If you haven’t seen Tim Burke’s characteristically thoughtful reflections on where we are now, take a look. It’s a contemplative piece about being caught between the practical need for hope and the clear-eyed recognition that there are no guarantees.
His reading of Nietzsche is a bit sunnier than mine, but never mind that. He’s outlining the tension between two strains of American pragmatism, though he doesn’t use that word.
One strain, exemplified by Peirce and Dewey, draws on a Hegelian sense that we’re stumbling _towards_ something. We may not know quite what it is, but we know we’re getting closer, and we know that if we keep trying, we’ll get closer still. It’s a lab-science approach to life, familiar to fans of “progressive” education and progressivism generally. It’s hugely popular among educators, for obvious reasons, even if they don’t necessarily know where it came from.
The other, drawing on Nietzsche and exemplified by William James and (grudgingly) Richard Rorty, concedes that any notion of progress is largely post-hoc, but also concedes that it’s sometimes useful anyway. (Interestingly, James had a lifelong distaste for lab science.) It’s the school that says that morality may be a human invention, but that’s no reason to discard it or take it lightly. It’s a reason instead to take responsibility for it. You break it, you bought it.
The second camp is sometimes caricatured as relativist, but that assumes the existence of a point from which to make that call. I find the second camp honest and even invigorating, in that it opens up the possibility of conscious action. If we recognize that the way we treat others is a choice, then we can choose differently. I find value in the narrative that says that we get better when we expand the circle of who counts as “us.” That expansion takes work, whether political, social, economic, or personal. It happens in fits and starts, and sometimes doesn’t happen. But when it does, we’re all better in palpable ways.
From the perspective of the second camp, moral progress isn’t inevitable. Constant change is. Progress in the sense of expanding who counts as “us” is a choice. We make that choice in a myriad of ways, from fostering open-access institutions to addressing people by the names they want to be called. Some will make a different choice, and it’s reasonable to hold them responsible for that. They didn’t have to. And the threat they pose to progress is real, because progress is fragile. It’s only as strong as we are. We can’t assume that Hegel’s “cunning of history” will save us. We have to save ourselves.
I think that’s part of why I’m so fascinated by institutions, and why I’m willing to wade through the administrivia that comes with them. Institutions are flawed, complicated, constructed, semi-permanent instantiations of choices. They can be unthinkingly (or deliberately) brutal, but they can also make possible moments of greatness that otherwise could never exist. Colleges themselves are remarkable seedbeds of greatness; they’re organized -- in their flawed and even maddening ways -- around helping people contribute more, in their ways, to the project of “us.” As institutions, they’re subject to all manner of crosswinds and agendas -- longtime readers may have seen me mention those once or twice -- but that’s all the more reason to tend to them. Colleges aren’t inevitable. They’re breakable. There are those who would like nothing more than to break them. Others fail to understand that making them brittle, opposing all change, makes them that much easier to break.
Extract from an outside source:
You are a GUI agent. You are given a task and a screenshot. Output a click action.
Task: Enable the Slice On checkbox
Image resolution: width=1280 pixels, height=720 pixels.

Colleges are just one example, of course, and not the most important one. But they’re where I can make my own contribution, whether by my day job or in thinking through its dilemmas in writing and in dialogue with others. Everyone has some way to help the project of expanding the circle of “us.” It starts with respect, humility, and a willingness to listen. It continues with a constant series of efforts to push out the walls a little farther each time, to bring more people in. And it requires saying no, as forcefully as we have to, to those who would build the walls ever higher. History won’t do that for us. We have to do it over and over again, in the ways that we engage with the world. There’s no guarantee it’ll work, but I can’t imagine a better wager.